** begin Provided text **

BSOD on every server in the cluster

miranon · Oct 19, 2024

Hello everyone.
I have a S2D cluster of 4 servers.
A BSOD occurs with an error "driver_irql_not_less_or_equal" on vmswitch.sys. At the same time, an "Uncorrectable ECC" error message appears. Each time on the second cpu. Occurs from time to time on all servers in the cluster.
It was noticed that this problem occurs more often with SR-IOV enabled on VMs and a large network load. A complete reinstallation of all servers in the cluster was performed, including switching to the core version. Updating all drivers and firmwares to the latest versions.

The configuration of all 4 servers is identical:
ASUS RS700-E10-RS12U
2xXeon 6346 (HyperTreading disabled)
512MB RAM (8x64GB Samsung M393A8G40BB4-CWE, installed in A1, C1, E1, G1, J1, L1, N1, R1)
2x480GB SSD SATA in RAID 1 for boot (SAMSUNG MZ7L3480HCHQ-00A07)
4x3,84TB NVMe for Storage (Available only 3,2TB - we use Micron Flex Capacity Feature to increase DWDP. Micron 7300 MTFDHBE3T8TDF)
1x400GB NVMe for Storage (Intel Optane DC P5800X SSDPF21Q400GB)
1x6,4TB NVMe for Storage (Intel D7-P5620 SSDPF2KE064T1)
Intel E810-XXV Network Adapter. iWarp RDMA Enabled.
2x1600 Power Supply (CHICONY POWER R1K6AW03P)

I use Windows Server 2022 Datacenter Core with all updates.
I don't have any additional software on servers
I don't use overclocking (Disabled in Bios)
High performance power schema is enabled (In the BIOS too)
I ran the memory and processor tests recommended by the vendor (stress-ng --cpu 32 --cpu-method all --metrics --timeout 8h for CPU and stress-ng --vm 8 --vm-bytes 80% --timeout 8h for memmory).
Everythink is OK. The vendor said it was not a hardware problem.

http://speccy.piriform.com/results/sOtiaDuzbQ4TPf860Ja8ACt

I apologize for any mistakes - English is not my native language.

I would appreciate your help.
Alex.

axe0 · Oct 19, 2024

Hi,

Typically, we do not work with Windows servers. I would like to ask if you have permission to ask for help on a public forum like Sysnative forums if these servers are used in a company.

miranon · Oct 19, 2024

Hi

Yes, i have this permission. Unfortunately, we do not have a support contract. Therefore, this was allowed to be done.

** end Provided text **

## Exercise task A
According to the forum thread, what network adapter do the servers use?

** begin Records supplied **

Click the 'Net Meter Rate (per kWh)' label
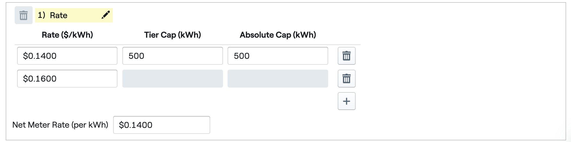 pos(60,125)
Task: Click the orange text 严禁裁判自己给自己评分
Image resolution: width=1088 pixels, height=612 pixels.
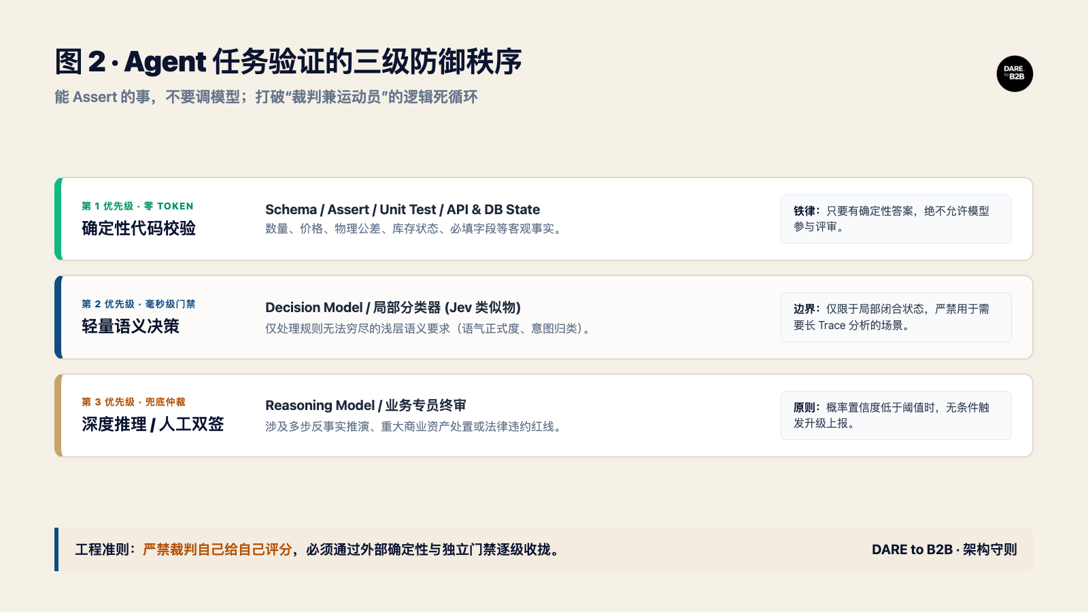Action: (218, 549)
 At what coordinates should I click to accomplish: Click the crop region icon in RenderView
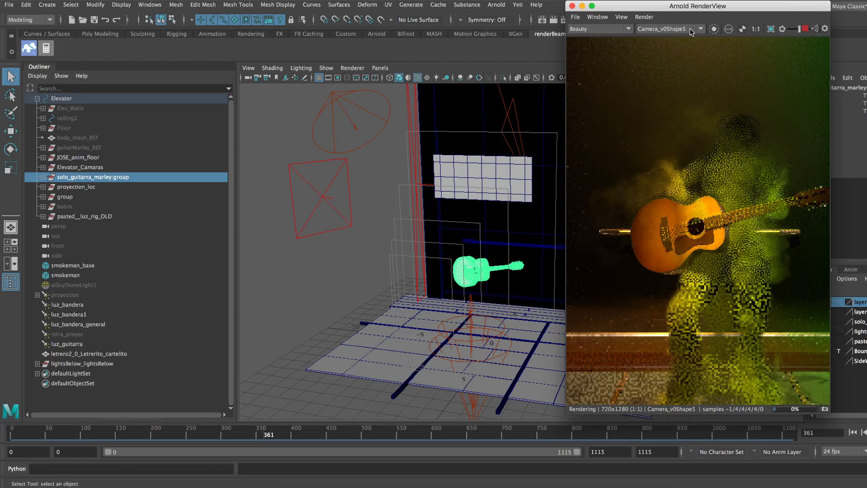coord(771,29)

** end Records supplied **

## Exercise task B
Copy out the entries verbatim, starting at the line that contains "At what coordinates" and continuing through the end of the entries, with both ends included. Omit the pictures.

## Right answer A
An Intel E810-XXV network adapter with iWarp RDMA enabled.

## Right answer B
 At what coordinates should I click to accomplish: Click the crop region icon in RenderView
coord(771,29)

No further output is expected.